BMO Capital Markets analyst David Haughton, who rated Goldcorp an "outperform", noted he expected Goldcorp to produce about 2.5 million ounces of gold this year compared with its current guidance for 2.6 million.
However, Haughton noted that he expects Goldcorp's production and costs to return to its expected guidance for 2013.
Shares in Goldcorp were down $2.65, or more than six per cent, at $37.84 in trading on the Toronto Stock Exchange after it reported weaker than expected first-quarter results due to the problems at Red Lake.
The gold miner said poor ground conditions delayed work at the mine and lower than expected grades of ore in other areas of the mine cut into production. Gold production at Red Lake totalled 114,200 ounces for the quarter, down from 186,100 ounces a year ago.
However despite the problems at Red Lake, Jeannes said the company's other operations were doing well.
For the quarter, Goldcorp produced 524,700 ounces of gold, down from 637,600 a year ago, while it saw an average realized price of $1,707 per ounce, up from $1,394. Total cash costs amounted to $251 per ounce on a by-product basis, up from $188 a year ago.
Jeannes played down concerns in Argentina, where Goldcorp is building a new mine, following a move by the government there to nationalize the country's largest oil company.

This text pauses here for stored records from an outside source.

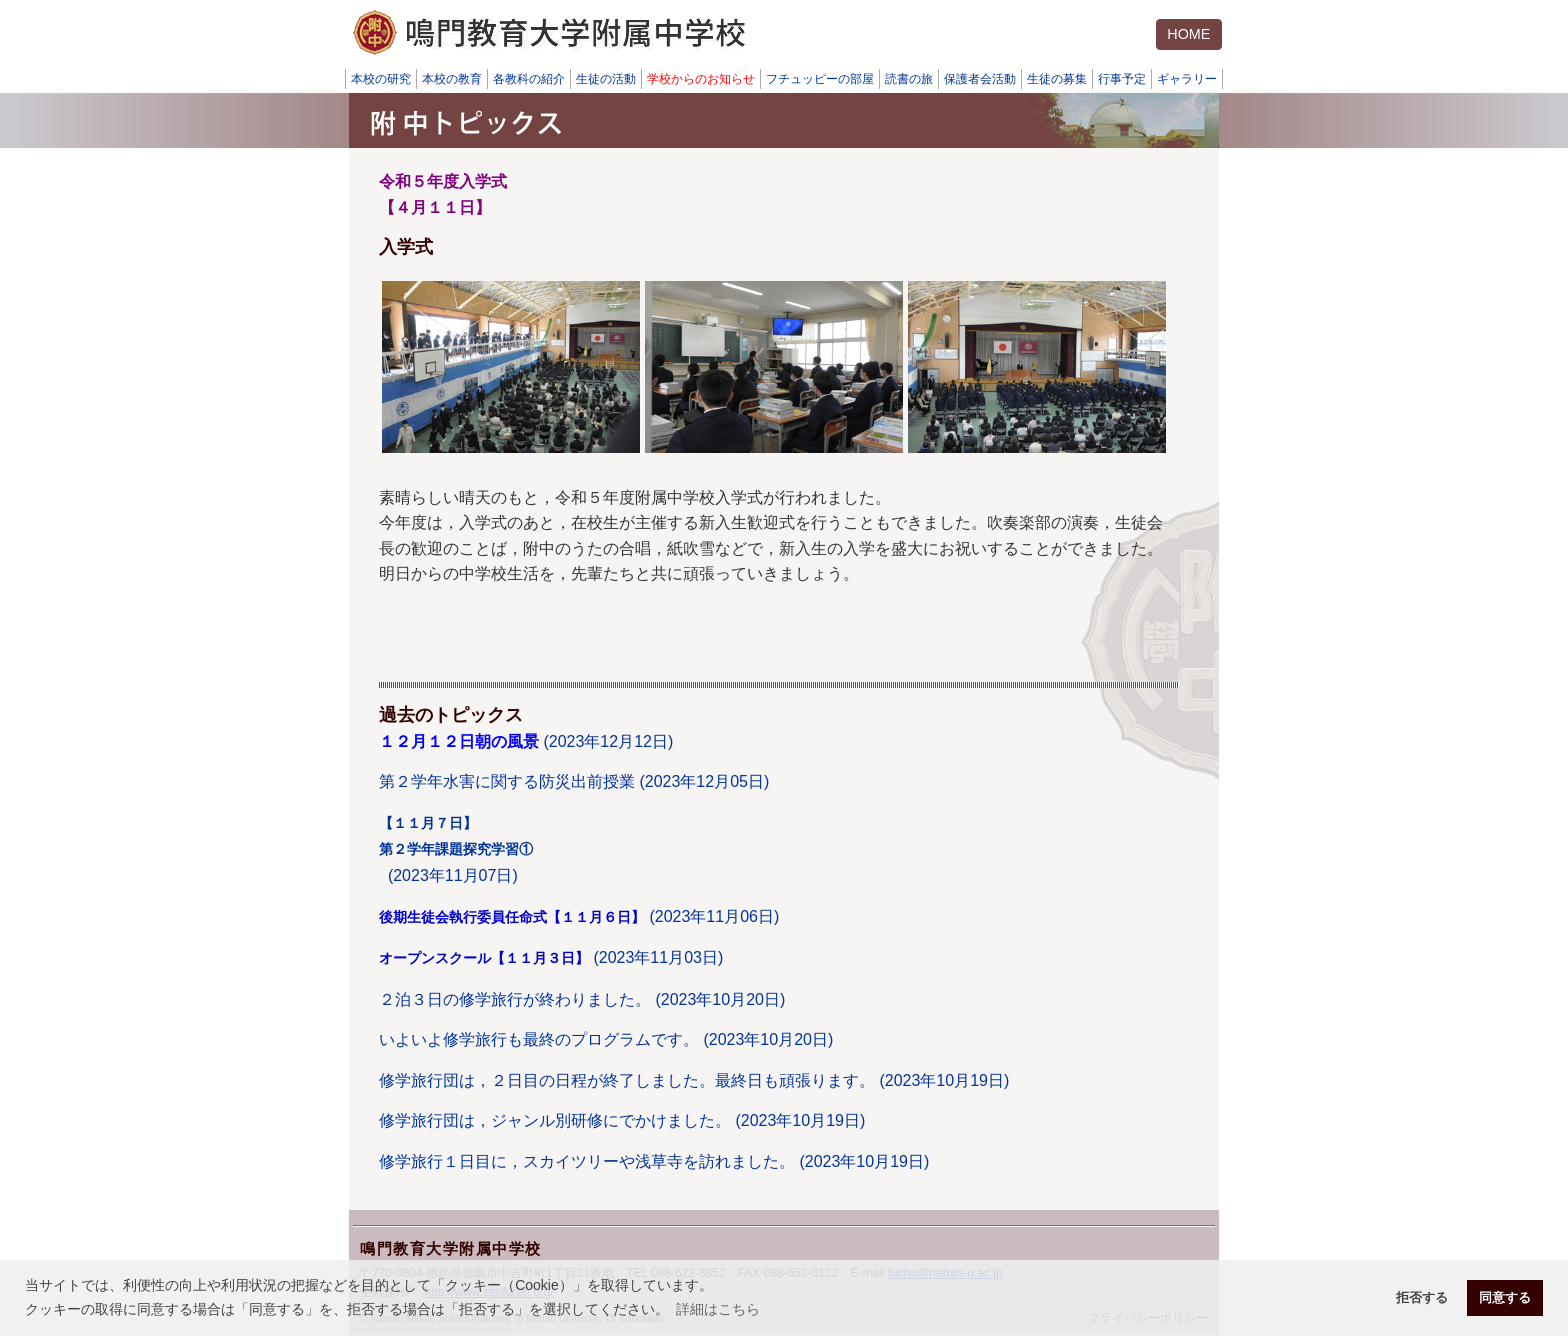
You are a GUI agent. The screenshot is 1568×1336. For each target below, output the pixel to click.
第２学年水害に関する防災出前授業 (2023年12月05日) (574, 781)
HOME (1188, 34)
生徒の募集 (1057, 79)
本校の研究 (381, 79)
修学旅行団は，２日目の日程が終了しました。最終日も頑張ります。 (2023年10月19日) (694, 1080)
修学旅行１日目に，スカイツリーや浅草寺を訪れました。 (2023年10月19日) (654, 1161)
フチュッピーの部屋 (820, 79)
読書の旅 (909, 79)
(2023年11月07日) (456, 849)
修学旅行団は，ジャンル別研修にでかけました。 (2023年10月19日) (622, 1120)
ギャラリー (1187, 79)
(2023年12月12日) (526, 741)
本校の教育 (452, 79)
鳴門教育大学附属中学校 (451, 1248)
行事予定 (1122, 79)
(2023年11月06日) (579, 916)
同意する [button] (1505, 1298)
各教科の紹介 (529, 79)
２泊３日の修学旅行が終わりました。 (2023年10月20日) (582, 999)
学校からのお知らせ (701, 79)
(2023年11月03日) (551, 957)
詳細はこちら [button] (718, 1309)
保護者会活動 (980, 79)
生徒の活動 (606, 79)
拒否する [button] (1422, 1298)
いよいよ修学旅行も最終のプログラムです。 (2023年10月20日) (606, 1039)
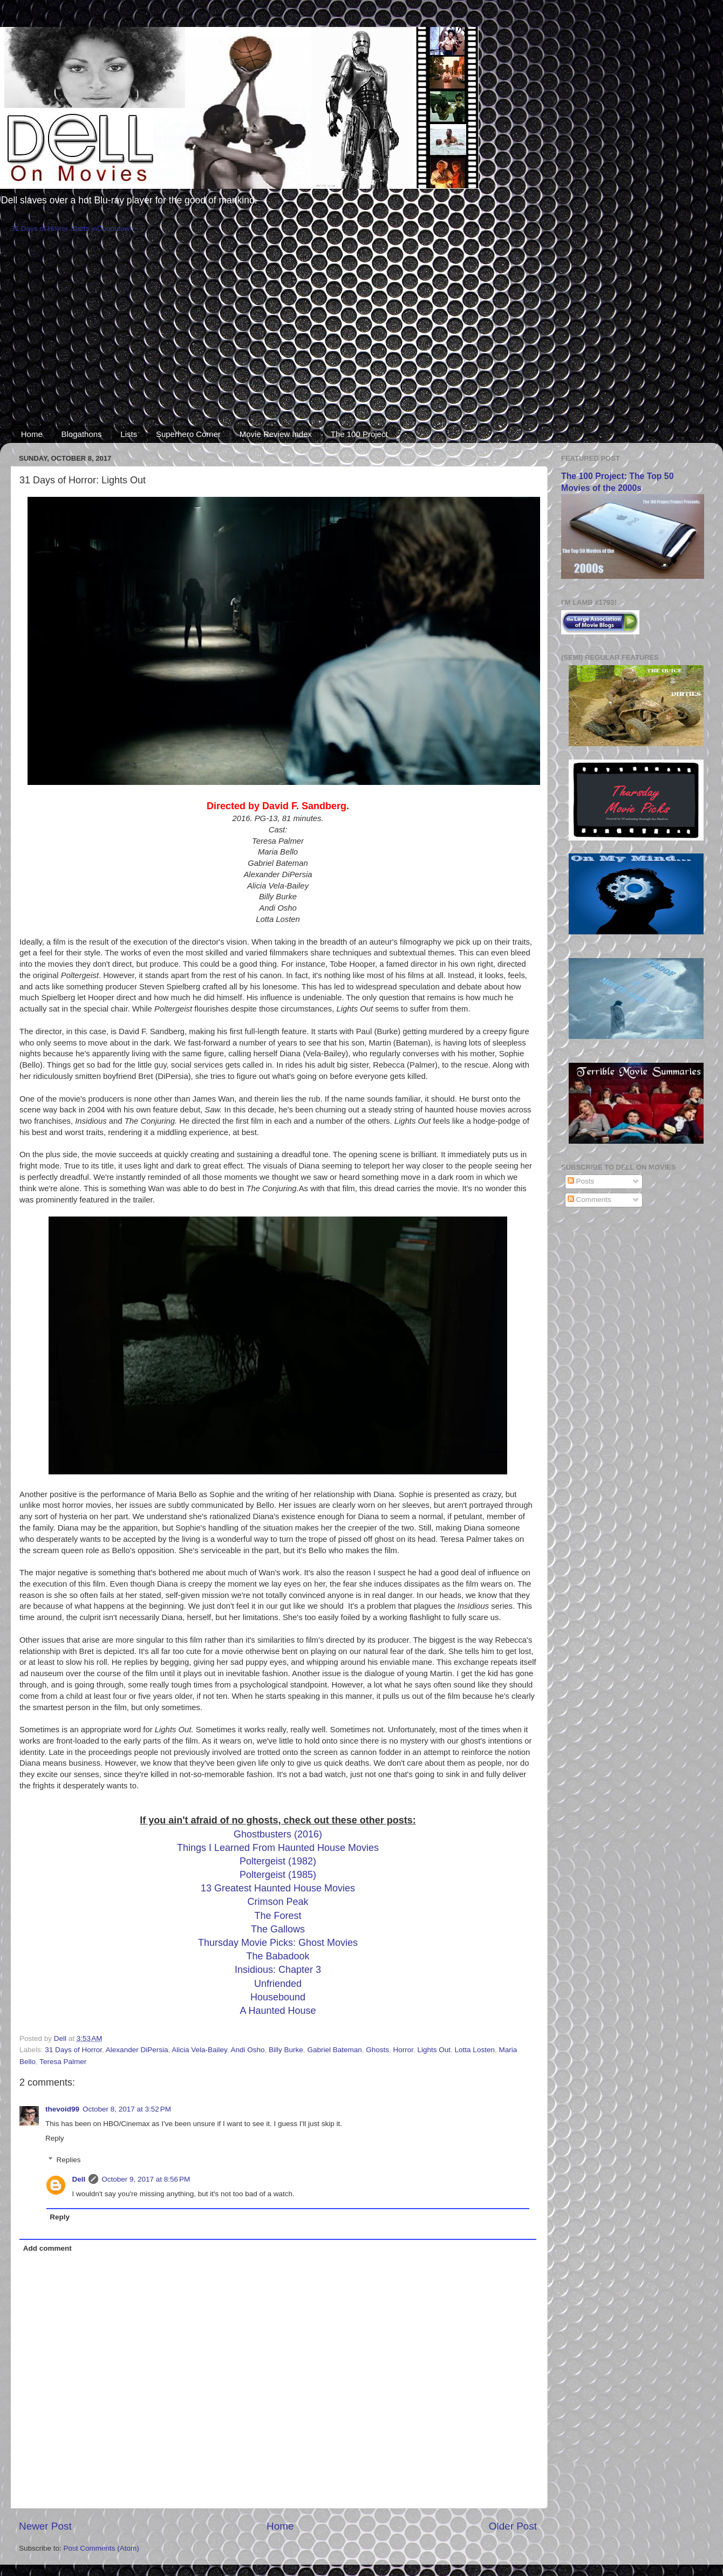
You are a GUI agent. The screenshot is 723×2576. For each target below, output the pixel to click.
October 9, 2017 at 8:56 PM (145, 2179)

"We understand that the government's action is born out of a very unique set of circumstances that have unfolded over a number of years between these parties and does not suggest a similar course of action with respect to the mining industry," he said.
Haughton said "exposure to Argentina has caused some investor anxiety recently."

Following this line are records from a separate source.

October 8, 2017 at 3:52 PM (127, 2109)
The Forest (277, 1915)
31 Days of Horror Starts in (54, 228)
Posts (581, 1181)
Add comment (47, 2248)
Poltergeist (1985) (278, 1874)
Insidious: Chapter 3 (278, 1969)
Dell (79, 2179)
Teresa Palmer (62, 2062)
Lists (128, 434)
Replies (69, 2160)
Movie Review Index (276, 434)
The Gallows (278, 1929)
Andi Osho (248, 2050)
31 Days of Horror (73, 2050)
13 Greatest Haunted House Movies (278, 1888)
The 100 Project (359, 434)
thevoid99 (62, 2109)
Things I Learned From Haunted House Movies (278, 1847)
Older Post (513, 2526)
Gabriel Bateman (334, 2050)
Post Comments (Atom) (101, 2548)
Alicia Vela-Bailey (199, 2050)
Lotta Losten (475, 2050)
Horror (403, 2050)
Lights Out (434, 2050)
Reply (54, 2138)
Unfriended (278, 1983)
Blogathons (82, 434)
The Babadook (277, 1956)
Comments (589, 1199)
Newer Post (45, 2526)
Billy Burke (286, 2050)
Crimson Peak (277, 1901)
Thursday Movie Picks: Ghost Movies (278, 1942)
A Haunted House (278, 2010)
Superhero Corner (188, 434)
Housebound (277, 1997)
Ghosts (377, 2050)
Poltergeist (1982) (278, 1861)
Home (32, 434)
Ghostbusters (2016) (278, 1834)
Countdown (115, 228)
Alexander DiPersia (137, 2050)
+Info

After the close of markets Wednesday, Goldcorp reported a first-quarter profit of US$79 million or 51 cents per diluted share in its latest quarter, down from $651 million or 81 cents per diluted share a year ago. Revenue grew to $1.35 billion, up from $1.22 billion.
Excluding one-time items, the company reported an adjusted profit of $404 million or 50 cents per share, compared with $392 million or 49 cents per share a year ago.
The average analyst estimate had been for a profit of 58 cents per share, according to those surveyed by Thomson Reuters.
Goldcorp is Canada's second-largest gold company.
The company has mines as well as exploration and development projects in Canada, the United States, Mexico and Guatemala and Argentina.